Testing of patients and blood donors


        Tests for anti-HIV-1 and -2, HIV-1 antigen and HIV-1 genome are widely available in the UK. Anti-HIV tests are carried out daily in most public health laboratories and in blood transfusion centres. The facilities in transfusion centres emphatically do not exist to provide testing for those at risk, however. The primary means by which the blood supply is protected from contamination with HIV is through those individuals at increased risk of HIV infection refraining from volunteering to give blood.

      Those who wish to be tested for anti-HIV should instead consult their general practitioner or attend a sexually transmitted diseases (genitourinary medicine) clinic, where the advisability of HIV testing can be discussed. If a decision to test is made the necessary investigations are readily and freely available. In some localities “open access” facilities exist to encourage self-referral for counselling and testing. Other innovations, such as home testing on the patient’s own initiative, are being considered in the USA and might be introduced into the UK.

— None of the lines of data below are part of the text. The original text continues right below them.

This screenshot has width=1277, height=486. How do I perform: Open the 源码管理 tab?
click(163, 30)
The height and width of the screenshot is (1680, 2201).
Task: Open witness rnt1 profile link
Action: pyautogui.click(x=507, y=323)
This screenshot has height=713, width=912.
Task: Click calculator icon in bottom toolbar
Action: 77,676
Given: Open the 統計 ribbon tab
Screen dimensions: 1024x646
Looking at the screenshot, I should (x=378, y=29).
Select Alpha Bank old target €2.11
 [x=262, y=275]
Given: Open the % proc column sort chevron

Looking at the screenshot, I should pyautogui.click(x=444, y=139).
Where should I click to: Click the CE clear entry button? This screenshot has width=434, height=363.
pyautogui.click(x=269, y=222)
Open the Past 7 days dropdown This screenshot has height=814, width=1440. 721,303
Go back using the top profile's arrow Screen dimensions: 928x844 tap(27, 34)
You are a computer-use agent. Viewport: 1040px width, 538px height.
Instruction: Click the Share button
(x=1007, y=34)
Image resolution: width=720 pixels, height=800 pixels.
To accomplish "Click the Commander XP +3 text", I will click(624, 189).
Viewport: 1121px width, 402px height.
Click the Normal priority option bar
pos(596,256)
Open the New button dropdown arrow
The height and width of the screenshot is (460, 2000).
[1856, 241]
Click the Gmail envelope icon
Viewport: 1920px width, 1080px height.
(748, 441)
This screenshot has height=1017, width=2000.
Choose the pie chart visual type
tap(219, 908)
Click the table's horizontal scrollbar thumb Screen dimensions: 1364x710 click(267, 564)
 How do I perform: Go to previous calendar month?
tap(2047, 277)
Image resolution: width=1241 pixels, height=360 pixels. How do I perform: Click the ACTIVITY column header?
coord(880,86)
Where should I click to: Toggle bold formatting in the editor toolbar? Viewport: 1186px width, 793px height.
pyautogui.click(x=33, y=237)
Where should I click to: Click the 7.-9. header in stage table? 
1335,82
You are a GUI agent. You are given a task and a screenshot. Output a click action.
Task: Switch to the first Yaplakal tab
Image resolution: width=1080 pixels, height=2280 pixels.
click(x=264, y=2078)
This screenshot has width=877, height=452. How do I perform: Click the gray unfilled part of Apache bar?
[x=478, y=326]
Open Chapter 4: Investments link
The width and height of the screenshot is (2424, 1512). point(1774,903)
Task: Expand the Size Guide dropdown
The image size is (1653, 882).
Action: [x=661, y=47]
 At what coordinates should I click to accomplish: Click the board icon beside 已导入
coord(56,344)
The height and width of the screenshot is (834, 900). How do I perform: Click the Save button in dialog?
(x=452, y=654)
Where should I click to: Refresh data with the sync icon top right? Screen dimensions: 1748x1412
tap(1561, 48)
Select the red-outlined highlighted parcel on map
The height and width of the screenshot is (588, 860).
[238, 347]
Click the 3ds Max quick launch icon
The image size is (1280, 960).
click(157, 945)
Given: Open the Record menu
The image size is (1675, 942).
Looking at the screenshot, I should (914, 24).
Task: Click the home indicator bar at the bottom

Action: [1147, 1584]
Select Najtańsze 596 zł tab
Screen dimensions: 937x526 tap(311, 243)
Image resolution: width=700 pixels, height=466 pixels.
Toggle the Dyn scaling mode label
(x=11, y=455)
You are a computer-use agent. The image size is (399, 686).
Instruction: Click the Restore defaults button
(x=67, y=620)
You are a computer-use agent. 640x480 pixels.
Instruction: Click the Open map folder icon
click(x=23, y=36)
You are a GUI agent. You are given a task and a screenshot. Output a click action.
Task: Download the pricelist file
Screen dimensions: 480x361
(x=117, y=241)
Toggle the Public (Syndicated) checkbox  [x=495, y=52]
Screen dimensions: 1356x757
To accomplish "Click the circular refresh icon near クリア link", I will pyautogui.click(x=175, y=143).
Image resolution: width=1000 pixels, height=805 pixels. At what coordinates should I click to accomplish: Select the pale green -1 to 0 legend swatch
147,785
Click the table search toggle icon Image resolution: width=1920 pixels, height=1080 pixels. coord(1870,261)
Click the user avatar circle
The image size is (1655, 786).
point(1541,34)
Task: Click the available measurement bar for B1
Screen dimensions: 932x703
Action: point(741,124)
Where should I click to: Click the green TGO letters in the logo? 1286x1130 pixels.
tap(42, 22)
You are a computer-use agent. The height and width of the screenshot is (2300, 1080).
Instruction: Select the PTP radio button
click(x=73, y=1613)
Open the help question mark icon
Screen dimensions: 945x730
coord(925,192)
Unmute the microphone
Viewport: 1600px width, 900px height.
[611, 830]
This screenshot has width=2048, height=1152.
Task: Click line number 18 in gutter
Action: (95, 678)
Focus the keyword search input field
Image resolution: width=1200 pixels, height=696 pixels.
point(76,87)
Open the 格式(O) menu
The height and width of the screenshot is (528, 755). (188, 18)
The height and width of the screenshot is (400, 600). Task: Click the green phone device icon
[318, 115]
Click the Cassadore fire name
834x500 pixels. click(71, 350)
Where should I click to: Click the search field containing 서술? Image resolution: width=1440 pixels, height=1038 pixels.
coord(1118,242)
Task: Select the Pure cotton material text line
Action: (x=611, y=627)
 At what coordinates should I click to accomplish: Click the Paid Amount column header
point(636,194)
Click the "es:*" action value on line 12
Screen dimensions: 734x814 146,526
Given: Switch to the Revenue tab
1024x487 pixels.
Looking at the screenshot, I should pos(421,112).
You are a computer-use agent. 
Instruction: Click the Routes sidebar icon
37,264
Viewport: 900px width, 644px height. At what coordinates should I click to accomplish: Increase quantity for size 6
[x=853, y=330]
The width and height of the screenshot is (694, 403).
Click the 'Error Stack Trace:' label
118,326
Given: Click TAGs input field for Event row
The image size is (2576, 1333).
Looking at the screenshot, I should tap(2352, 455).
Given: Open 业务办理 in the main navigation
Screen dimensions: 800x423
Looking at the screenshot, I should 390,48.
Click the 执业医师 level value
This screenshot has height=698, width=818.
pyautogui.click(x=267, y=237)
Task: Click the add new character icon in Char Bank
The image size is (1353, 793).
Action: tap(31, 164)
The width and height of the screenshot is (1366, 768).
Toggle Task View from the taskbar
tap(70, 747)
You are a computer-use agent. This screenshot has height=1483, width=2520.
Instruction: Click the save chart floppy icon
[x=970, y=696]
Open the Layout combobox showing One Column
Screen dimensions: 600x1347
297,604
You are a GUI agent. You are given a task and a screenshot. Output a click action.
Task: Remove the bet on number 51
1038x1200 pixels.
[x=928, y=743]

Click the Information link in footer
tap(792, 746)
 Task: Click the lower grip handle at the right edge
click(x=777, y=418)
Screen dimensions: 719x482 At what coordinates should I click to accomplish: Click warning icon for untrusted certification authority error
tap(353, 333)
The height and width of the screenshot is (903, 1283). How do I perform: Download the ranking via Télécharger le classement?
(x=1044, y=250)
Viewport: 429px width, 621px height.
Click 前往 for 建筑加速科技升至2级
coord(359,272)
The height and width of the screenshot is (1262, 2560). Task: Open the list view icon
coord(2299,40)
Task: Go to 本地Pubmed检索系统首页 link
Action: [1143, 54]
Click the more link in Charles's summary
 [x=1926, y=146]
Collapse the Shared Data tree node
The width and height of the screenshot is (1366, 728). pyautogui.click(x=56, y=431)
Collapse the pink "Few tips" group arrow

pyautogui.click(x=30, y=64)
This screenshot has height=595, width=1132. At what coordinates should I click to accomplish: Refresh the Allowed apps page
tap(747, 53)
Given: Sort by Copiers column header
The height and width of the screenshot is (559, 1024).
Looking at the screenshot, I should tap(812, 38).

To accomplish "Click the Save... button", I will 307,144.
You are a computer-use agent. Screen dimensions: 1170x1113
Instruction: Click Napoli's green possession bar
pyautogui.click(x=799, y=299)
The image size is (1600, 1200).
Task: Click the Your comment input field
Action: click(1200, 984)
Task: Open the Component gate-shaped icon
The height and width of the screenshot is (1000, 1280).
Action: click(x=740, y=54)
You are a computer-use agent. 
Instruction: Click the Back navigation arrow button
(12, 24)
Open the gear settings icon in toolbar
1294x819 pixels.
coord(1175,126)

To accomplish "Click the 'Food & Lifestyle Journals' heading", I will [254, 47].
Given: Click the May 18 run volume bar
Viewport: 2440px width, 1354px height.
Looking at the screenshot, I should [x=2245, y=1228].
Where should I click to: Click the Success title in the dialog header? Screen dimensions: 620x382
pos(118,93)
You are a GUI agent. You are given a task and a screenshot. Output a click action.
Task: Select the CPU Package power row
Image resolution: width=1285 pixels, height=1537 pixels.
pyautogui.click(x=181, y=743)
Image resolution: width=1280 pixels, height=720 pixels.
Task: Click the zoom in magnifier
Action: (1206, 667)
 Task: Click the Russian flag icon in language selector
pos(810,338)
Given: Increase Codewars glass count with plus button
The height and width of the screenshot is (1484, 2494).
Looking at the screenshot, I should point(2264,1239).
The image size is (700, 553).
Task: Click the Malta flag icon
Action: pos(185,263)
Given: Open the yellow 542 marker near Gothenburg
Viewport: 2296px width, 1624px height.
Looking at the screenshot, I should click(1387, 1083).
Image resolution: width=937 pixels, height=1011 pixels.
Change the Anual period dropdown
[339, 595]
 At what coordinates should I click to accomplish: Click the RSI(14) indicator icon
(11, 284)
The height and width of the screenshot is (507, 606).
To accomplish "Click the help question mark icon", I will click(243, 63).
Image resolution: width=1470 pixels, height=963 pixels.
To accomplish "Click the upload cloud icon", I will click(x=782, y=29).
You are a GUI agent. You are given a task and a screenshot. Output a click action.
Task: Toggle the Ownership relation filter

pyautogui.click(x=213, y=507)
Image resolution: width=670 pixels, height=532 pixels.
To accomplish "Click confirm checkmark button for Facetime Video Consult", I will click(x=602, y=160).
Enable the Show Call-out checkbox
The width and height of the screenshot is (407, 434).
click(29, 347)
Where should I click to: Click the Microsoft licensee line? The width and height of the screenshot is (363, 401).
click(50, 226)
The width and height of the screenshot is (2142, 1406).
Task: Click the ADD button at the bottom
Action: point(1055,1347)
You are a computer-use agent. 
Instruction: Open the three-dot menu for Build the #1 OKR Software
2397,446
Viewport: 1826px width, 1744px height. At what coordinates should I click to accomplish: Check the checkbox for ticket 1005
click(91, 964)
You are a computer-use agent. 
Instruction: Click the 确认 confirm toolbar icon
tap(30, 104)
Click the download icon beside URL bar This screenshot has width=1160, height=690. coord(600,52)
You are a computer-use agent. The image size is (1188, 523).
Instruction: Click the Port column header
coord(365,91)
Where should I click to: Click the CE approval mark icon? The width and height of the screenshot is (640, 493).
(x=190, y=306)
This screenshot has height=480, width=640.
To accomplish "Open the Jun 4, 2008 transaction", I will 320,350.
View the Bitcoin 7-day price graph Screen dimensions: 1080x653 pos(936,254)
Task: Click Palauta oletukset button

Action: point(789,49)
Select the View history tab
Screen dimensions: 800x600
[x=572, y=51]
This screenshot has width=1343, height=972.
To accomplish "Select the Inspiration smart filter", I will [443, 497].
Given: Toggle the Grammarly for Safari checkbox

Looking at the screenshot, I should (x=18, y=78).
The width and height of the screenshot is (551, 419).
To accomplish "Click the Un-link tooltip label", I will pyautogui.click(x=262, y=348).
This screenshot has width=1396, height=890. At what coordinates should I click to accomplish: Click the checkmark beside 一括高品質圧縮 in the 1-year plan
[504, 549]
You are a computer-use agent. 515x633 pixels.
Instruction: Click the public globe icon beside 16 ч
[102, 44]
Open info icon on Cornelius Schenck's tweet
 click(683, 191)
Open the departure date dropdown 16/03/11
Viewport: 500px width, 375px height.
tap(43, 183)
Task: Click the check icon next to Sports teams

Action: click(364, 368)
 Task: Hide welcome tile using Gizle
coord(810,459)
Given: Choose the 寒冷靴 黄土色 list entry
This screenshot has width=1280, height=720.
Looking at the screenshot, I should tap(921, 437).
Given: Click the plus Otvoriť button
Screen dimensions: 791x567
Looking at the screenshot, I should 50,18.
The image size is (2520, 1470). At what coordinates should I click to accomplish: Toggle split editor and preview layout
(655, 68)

     As testing becomes more common, and as kits with which people can test themselves are now technically feasible and might be introduced in the future, it is important to be aware of the psychological impact of test findings on those who are tested. While the emergence of effective drug treatment for HIV carriers makes testing for anti-HIV desirable for those who think they may have been put at risk, there should remain an element of medical supervision to respond to patients’ questions and anxieties. Telephone helplines have been proposed to provide this support.